Your instructions:
Reproduce the data below, swapping every "Switch" for "Change" and leaving everything else unchanged.

Input material:
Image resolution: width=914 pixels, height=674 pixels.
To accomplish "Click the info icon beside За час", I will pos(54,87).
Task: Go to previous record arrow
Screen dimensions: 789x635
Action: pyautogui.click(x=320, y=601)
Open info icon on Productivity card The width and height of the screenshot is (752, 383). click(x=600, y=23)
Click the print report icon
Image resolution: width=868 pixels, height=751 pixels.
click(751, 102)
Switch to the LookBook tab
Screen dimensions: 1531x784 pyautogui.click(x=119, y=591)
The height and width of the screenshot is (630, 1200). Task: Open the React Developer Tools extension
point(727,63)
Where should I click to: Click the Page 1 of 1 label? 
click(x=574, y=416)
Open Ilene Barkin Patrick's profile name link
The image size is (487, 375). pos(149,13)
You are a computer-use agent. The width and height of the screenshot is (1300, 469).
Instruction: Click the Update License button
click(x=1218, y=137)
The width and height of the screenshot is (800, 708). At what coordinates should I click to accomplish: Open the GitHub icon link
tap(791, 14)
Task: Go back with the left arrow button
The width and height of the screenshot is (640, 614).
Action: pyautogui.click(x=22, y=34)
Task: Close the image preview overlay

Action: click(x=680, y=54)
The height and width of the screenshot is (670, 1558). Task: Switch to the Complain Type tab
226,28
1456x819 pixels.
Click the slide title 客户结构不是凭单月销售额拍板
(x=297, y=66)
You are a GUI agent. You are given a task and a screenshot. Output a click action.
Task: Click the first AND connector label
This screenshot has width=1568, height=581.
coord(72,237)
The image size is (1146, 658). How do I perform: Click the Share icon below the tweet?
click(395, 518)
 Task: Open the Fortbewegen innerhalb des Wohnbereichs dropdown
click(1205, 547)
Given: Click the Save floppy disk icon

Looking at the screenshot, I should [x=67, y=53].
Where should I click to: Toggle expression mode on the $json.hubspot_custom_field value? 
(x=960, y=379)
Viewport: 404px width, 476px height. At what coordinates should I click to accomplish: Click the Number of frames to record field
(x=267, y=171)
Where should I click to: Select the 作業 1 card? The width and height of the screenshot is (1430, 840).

Correct answer:
Image resolution: width=914 pixels, height=674 pixels.
To accomplish "Click the info icon beside За час", I will pos(54,87).
Task: Go to previous record arrow
Screen dimensions: 789x635
Action: pyautogui.click(x=320, y=601)
Open info icon on Productivity card The width and height of the screenshot is (752, 383). click(x=600, y=23)
Click the print report icon
Image resolution: width=868 pixels, height=751 pixels.
click(751, 102)
Change to the LookBook tab
Screen dimensions: 1531x784 pyautogui.click(x=119, y=591)
The height and width of the screenshot is (630, 1200). Task: Open the React Developer Tools extension
point(727,63)
Where should I click to: Click the Page 1 of 1 label? 
click(x=574, y=416)
Open Ilene Barkin Patrick's profile name link
The image size is (487, 375). pos(149,13)
You are a computer-use agent. The width and height of the screenshot is (1300, 469).
Instruction: Click the Update License button
click(x=1218, y=137)
The width and height of the screenshot is (800, 708). At what coordinates should I click to accomplish: Open the GitHub icon link
tap(791, 14)
Task: Go back with the left arrow button
The width and height of the screenshot is (640, 614).
Action: pyautogui.click(x=22, y=34)
Task: Close the image preview overlay

Action: click(x=680, y=54)
The height and width of the screenshot is (670, 1558). Task: Change to the Complain Type tab
226,28
1456x819 pixels.
Click the slide title 客户结构不是凭单月销售额拍板
(x=297, y=66)
You are a GUI agent. You are given a task and a screenshot. Output a click action.
Task: Click the first AND connector label
This screenshot has width=1568, height=581.
coord(72,237)
The image size is (1146, 658). How do I perform: Click the Share icon below the tweet?
click(395, 518)
 Task: Open the Fortbewegen innerhalb des Wohnbereichs dropdown
click(1205, 547)
Given: Click the Save floppy disk icon

Looking at the screenshot, I should [x=67, y=53].
Where should I click to: Toggle expression mode on the $json.hubspot_custom_field value? 
(x=960, y=379)
Viewport: 404px width, 476px height. At what coordinates should I click to accomplish: Click the Number of frames to record field
(x=267, y=171)
Where should I click to: Select the 作業 1 card? The width and height of the screenshot is (1430, 840).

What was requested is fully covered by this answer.